◆ **Short problem**: Please transcribe each of the entries below word for word, keeping their original wording and order. Leave the pictures out of your transcription.
*** Dataset rows
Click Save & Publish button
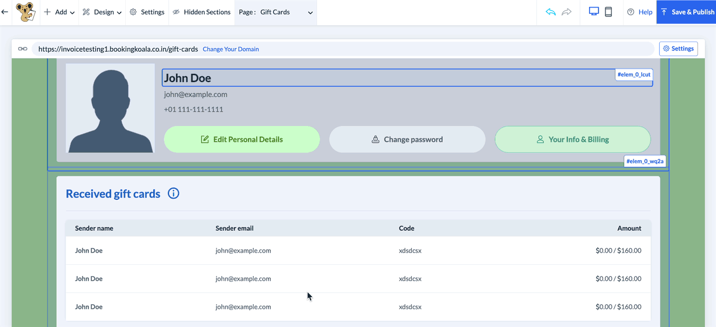716x327 pixels. (x=686, y=12)
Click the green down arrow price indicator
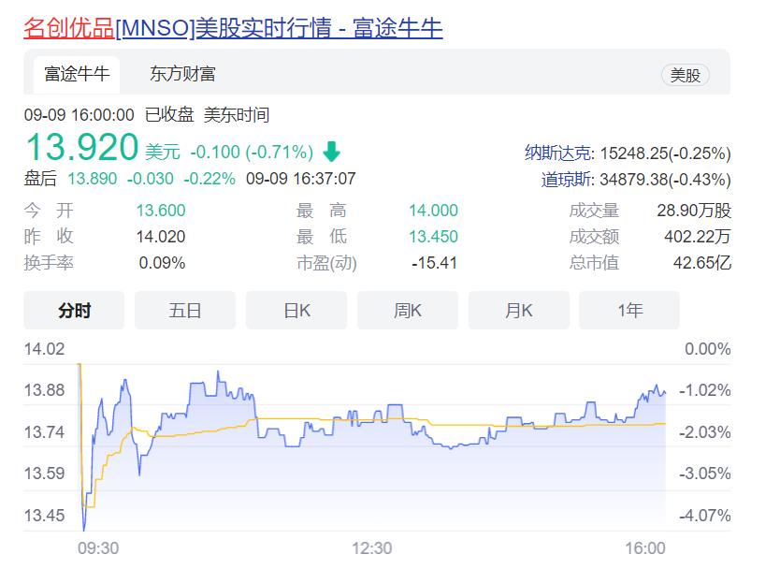This screenshot has width=780, height=569. [333, 149]
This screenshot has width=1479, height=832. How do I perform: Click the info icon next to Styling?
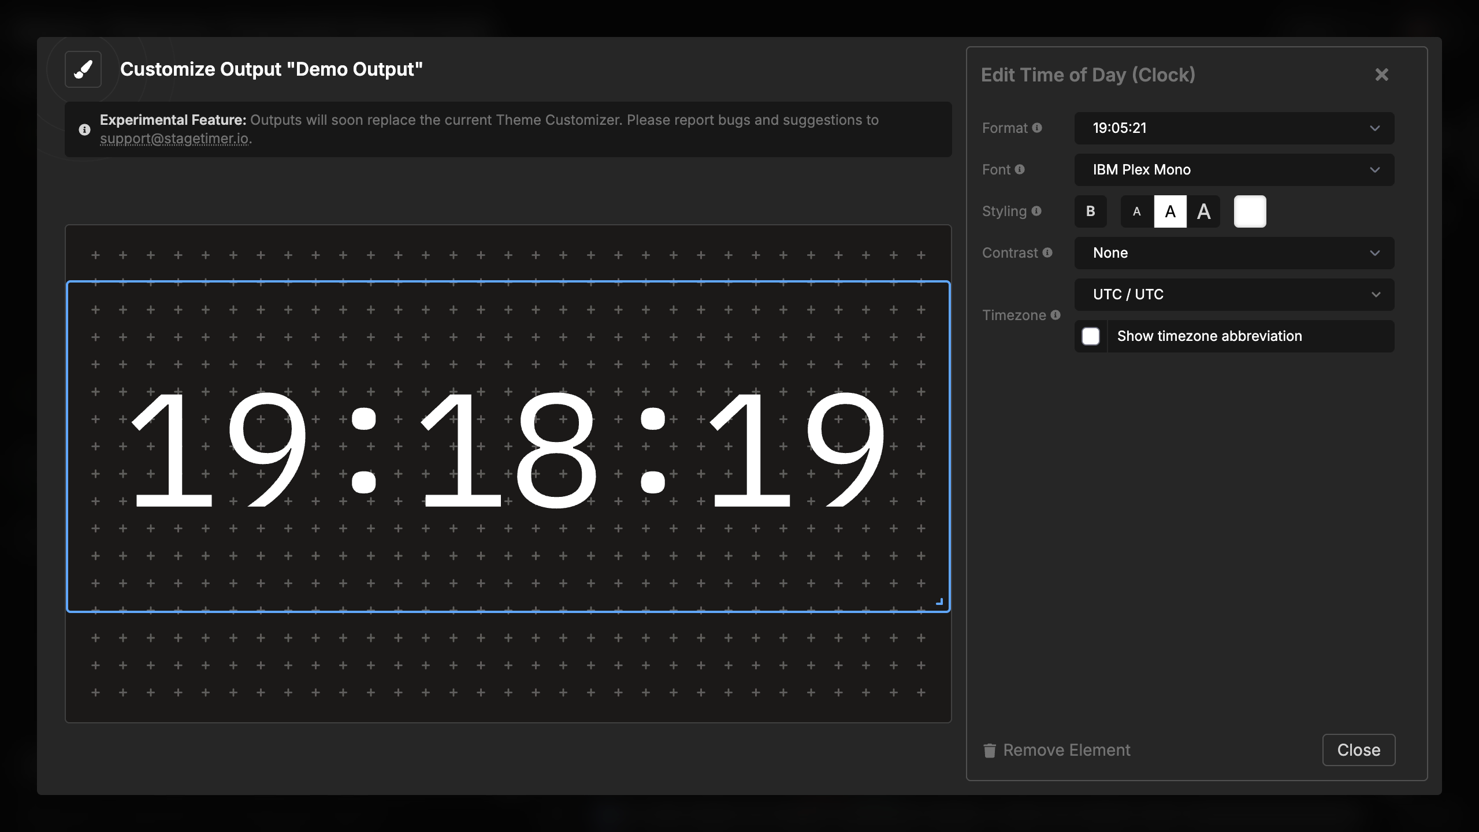1038,211
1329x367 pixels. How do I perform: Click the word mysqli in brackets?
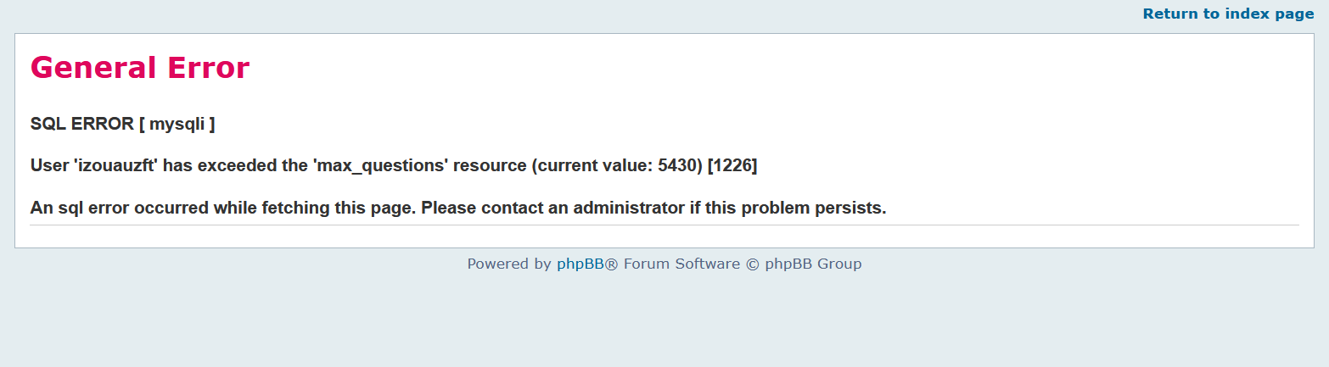point(177,124)
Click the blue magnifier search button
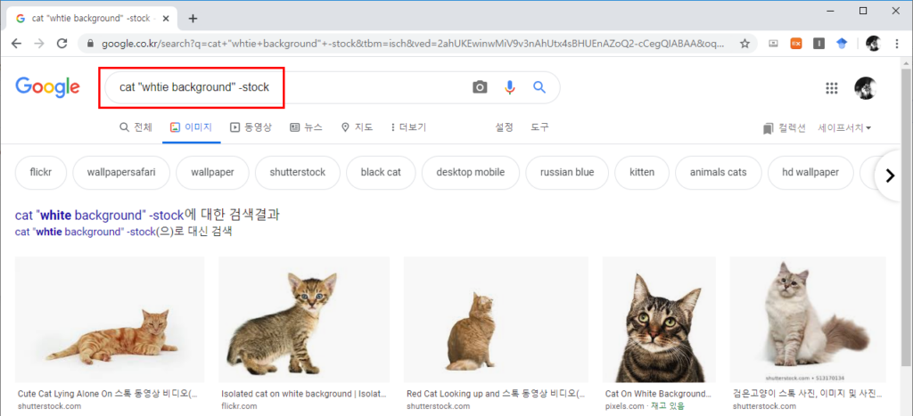913x416 pixels. click(539, 87)
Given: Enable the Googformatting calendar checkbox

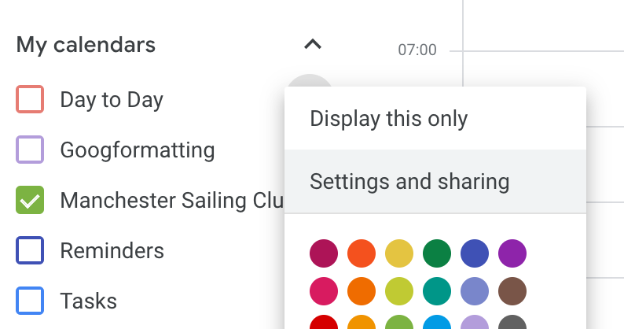Looking at the screenshot, I should coord(30,150).
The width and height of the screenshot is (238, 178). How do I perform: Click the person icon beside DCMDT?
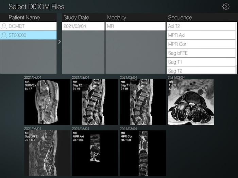click(x=4, y=26)
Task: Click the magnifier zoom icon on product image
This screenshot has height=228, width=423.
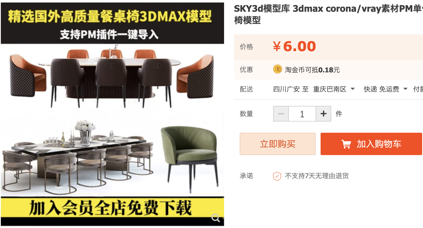Action: [x=215, y=218]
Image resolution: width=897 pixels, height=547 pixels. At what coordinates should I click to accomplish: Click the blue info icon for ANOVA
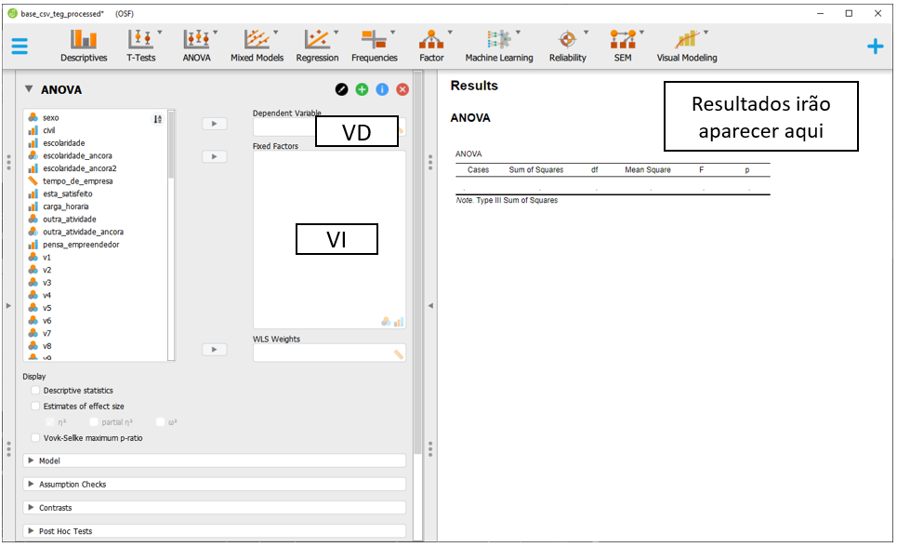382,89
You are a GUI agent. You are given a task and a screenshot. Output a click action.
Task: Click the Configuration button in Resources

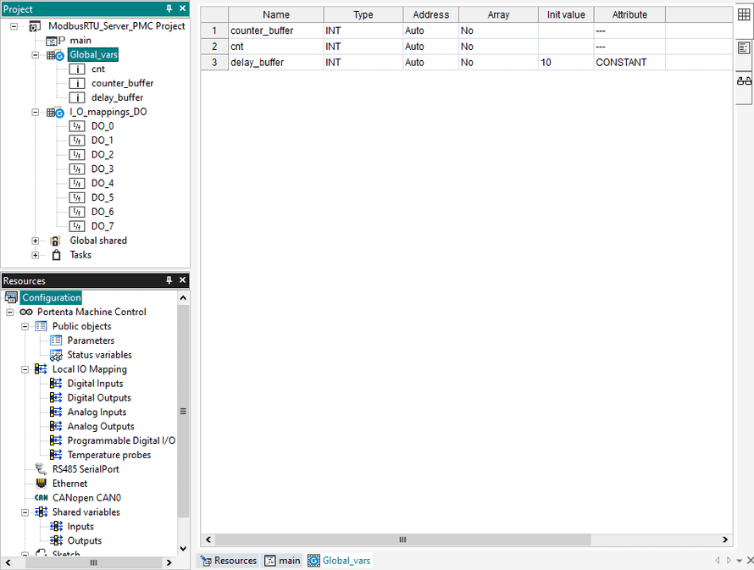[52, 296]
******
◆ **Response**:
Click Save & Publish button
716x327 pixels. (x=686, y=12)
Click the green down arrow price indicator
This screenshot has width=780, height=569. [333, 149]
This screenshot has width=1479, height=832. How do I perform: Click the info icon next to Styling?
1038,211
1329x367 pixels. How do I perform: Click the word mysqli in brackets?
point(177,124)
Click the blue magnifier search button
913x416 pixels. click(539, 87)
Given: Enable the Googformatting calendar checkbox

Looking at the screenshot, I should coord(30,150).
The width and height of the screenshot is (238, 178). How do I perform: Click the person icon beside DCMDT?
click(x=4, y=26)
Task: Click the magnifier zoom icon on product image
This screenshot has height=228, width=423.
Action: [x=215, y=218]
Image resolution: width=897 pixels, height=547 pixels. At what coordinates should I click to accomplish: Click the blue info icon for ANOVA
382,89
You are a GUI agent. You are given a task and a screenshot. Output a click action.
Task: Click the Configuration button in Resources

[52, 296]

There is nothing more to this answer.